EXERCISE GOAL: Copy these rows word for word.

Pointing rows for text and elements:
++++++++
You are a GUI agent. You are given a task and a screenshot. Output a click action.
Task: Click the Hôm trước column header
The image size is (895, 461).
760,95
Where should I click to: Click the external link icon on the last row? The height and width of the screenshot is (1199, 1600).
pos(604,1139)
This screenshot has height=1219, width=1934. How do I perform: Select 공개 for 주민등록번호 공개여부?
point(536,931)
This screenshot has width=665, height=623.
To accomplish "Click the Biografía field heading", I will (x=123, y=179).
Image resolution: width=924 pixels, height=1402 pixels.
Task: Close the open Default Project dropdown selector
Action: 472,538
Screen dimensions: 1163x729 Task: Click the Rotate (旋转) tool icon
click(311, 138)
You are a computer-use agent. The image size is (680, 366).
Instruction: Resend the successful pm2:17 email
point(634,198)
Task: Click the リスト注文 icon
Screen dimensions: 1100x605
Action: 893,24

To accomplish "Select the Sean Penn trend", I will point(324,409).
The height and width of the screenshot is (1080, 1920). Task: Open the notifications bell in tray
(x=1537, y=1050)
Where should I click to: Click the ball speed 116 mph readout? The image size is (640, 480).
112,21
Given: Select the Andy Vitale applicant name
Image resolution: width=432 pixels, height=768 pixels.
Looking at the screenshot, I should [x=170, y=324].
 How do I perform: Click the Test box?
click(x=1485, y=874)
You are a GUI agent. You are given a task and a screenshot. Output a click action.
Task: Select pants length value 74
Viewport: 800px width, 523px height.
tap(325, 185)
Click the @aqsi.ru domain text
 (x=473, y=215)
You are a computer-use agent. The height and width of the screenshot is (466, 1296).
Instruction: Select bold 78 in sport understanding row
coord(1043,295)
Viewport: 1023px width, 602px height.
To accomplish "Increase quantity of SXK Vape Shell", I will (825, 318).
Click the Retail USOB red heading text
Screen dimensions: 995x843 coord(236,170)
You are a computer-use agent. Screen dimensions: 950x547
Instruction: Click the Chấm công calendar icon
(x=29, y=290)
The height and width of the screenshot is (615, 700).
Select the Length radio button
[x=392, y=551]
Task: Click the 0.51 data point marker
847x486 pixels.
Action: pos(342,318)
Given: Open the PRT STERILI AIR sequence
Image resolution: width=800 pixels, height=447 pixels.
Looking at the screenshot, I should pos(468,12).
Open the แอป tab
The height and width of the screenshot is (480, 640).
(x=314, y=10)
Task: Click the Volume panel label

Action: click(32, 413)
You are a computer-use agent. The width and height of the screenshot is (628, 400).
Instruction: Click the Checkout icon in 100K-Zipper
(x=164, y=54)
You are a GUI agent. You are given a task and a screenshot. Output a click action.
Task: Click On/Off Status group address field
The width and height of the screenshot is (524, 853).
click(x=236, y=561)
++++++++
RESPONSE BELOW:
You are a GUI agent. You are given a task and a screenshot. Output a click action.
Task: Click the Hôm trước column header
The image size is (895, 461).
760,95
Where should I click to: Click the external link icon on the last row? The height and width of the screenshot is (1199, 1600).
pos(604,1139)
This screenshot has height=1219, width=1934. How do I perform: Select 공개 for 주민등록번호 공개여부?
point(536,931)
This screenshot has width=665, height=623.
To accomplish "Click the Biografía field heading", I will (x=123, y=179).
Image resolution: width=924 pixels, height=1402 pixels.
Task: Close the open Default Project dropdown selector
Action: 472,538
Screen dimensions: 1163x729 Task: Click the Rotate (旋转) tool icon
click(311, 138)
You are a computer-use agent. The image size is (680, 366).
Instruction: Resend the successful pm2:17 email
point(634,198)
Task: Click the リスト注文 icon
Screen dimensions: 1100x605
Action: 893,24

To accomplish "Select the Sean Penn trend", I will point(324,409).
The height and width of the screenshot is (1080, 1920). Task: Open the notifications bell in tray
(x=1537, y=1050)
Where should I click to: Click the ball speed 116 mph readout? The image size is (640, 480).
112,21
Given: Select the Andy Vitale applicant name
Image resolution: width=432 pixels, height=768 pixels.
Looking at the screenshot, I should [x=170, y=324].
 How do I perform: Click the Test box?
click(x=1485, y=874)
You are a GUI agent. You are given a task and a screenshot. Output a click action.
Task: Select pants length value 74
Viewport: 800px width, 523px height.
tap(325, 185)
Click the @aqsi.ru domain text
 (x=473, y=215)
You are a computer-use agent. The height and width of the screenshot is (466, 1296).
Instruction: Select bold 78 in sport understanding row
coord(1043,295)
Viewport: 1023px width, 602px height.
To accomplish "Increase quantity of SXK Vape Shell", I will (825, 318).
Click the Retail USOB red heading text
Screen dimensions: 995x843 coord(236,170)
You are a computer-use agent. Screen dimensions: 950x547
Instruction: Click the Chấm công calendar icon
(x=29, y=290)
The height and width of the screenshot is (615, 700).
Select the Length radio button
[x=392, y=551]
Task: Click the 0.51 data point marker
847x486 pixels.
Action: pos(342,318)
Given: Open the PRT STERILI AIR sequence
Image resolution: width=800 pixels, height=447 pixels.
Looking at the screenshot, I should pos(468,12).
Open the แอป tab
The height and width of the screenshot is (480, 640).
(x=314, y=10)
Task: Click the Volume panel label

Action: click(32, 413)
You are a computer-use agent. The width and height of the screenshot is (628, 400).
Instruction: Click the Checkout icon in 100K-Zipper
(x=164, y=54)
You are a GUI agent. You are given a task and a screenshot. Output a click action.
Task: Click On/Off Status group address field
The width and height of the screenshot is (524, 853).
click(x=236, y=561)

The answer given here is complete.